Schwäbische Zeitung (Alb-Donau)
Ein peinliches Bild
Jetzt hat sich sogar die Bundeskanzlerin eingeschaltet in den Streit zwischen einem Kameramann und einem Demonstranten in Dresden. Und zwar mit einer Aussage, die im Grunde ein Allgemeinplatz ist: Wer zu einer Demonstration geht, muss damit rechnen, gefilmt zu werden. So ist es. Hätten das die beteiligten Polizisten nur ebenso gesehen. Dann hätte Sachsens Ministerpräsident Michael Kretschmer jetzt nicht so ein dickes Problem am Hals.
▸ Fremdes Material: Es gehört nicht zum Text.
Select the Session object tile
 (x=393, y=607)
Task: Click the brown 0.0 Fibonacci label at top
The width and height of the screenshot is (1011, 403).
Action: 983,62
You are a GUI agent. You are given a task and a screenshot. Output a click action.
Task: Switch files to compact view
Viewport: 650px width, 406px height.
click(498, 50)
Denn während die Kanzlerin am Donnerstag klare Worte fand, gab ihr sächsischer Parteifreund – in dem Willen, zunächst einmal seine Beamten in Schutz zu nehmen – ein peinliches Bild ab. Schlimm genug, dass er dem ZDF-Mann indirekt eine unseriöse Arbeit vorwarf und damit genau jenen Ton anschlug, mit dem sich die „Lügenpresse“grölenden Pegida-Anhänger noch darin bestärkt fühlen können, Journalisten verbal und tätlich anzugreifen. Solche Übergriffe gibt es gerade in Dresden immer wieder.
Schlimmer noch, dass der Pöbler mit dem Deutschlandhütchen, der den Streit ausgelöst hat, sich nun als Angestellter des sächsischen Landeskriminalamts entpuppt. Egal, wie der Vorgang dienstrechtlich zu bewerten ist: Einen Menschen, der bei Antidemokraten und Verschwörungstheoretikern mitläuft, möchte man nicht auch nur in der Nähe einer Position wissen, in der er für die Sicherheit Deutschlands eine Mitverantwortung trägt.
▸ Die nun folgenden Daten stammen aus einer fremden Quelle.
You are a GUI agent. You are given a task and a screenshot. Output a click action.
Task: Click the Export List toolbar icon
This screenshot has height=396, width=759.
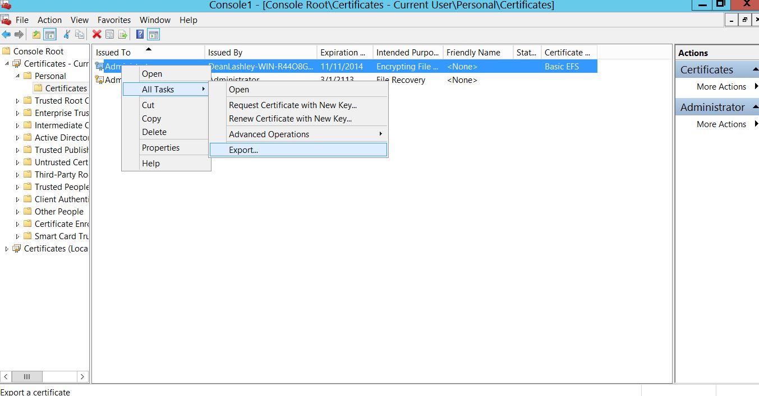pyautogui.click(x=123, y=35)
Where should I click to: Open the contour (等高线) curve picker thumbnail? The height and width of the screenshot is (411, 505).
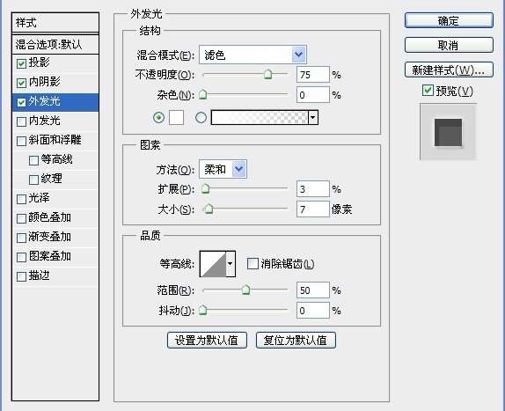[x=213, y=264]
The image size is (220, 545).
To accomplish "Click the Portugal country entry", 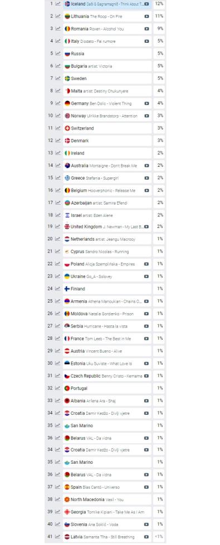I will point(107,388).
Leider überrascht es nicht wirklich, dass so etwas ausgerechnet in Sachsen möglich ist. Die CDU hat es sich dort lange Zeit zu bequem gemacht und kein spezifisch sächsisches Rechtsextremismus-Problem erkennen wollen. Das gibt es aber. Es besteht darin, dass die Verantwortlichen viel zu lange weggeschaut haben, statt sich den fremdenfeindlichen Umtrieben entgegenzustellen. So gelangte die NPD in den Landtag, so überflügelte die sächsische AfD die Union bei der Bundestagswahl 2017. Bei seinem Amtsantritt als Ministerpräsident hatte Kretschmer versprochen, Sachsen endlich wieder in ein positiveres Licht rücken zu wollen. Nun ja, so wird das nichts.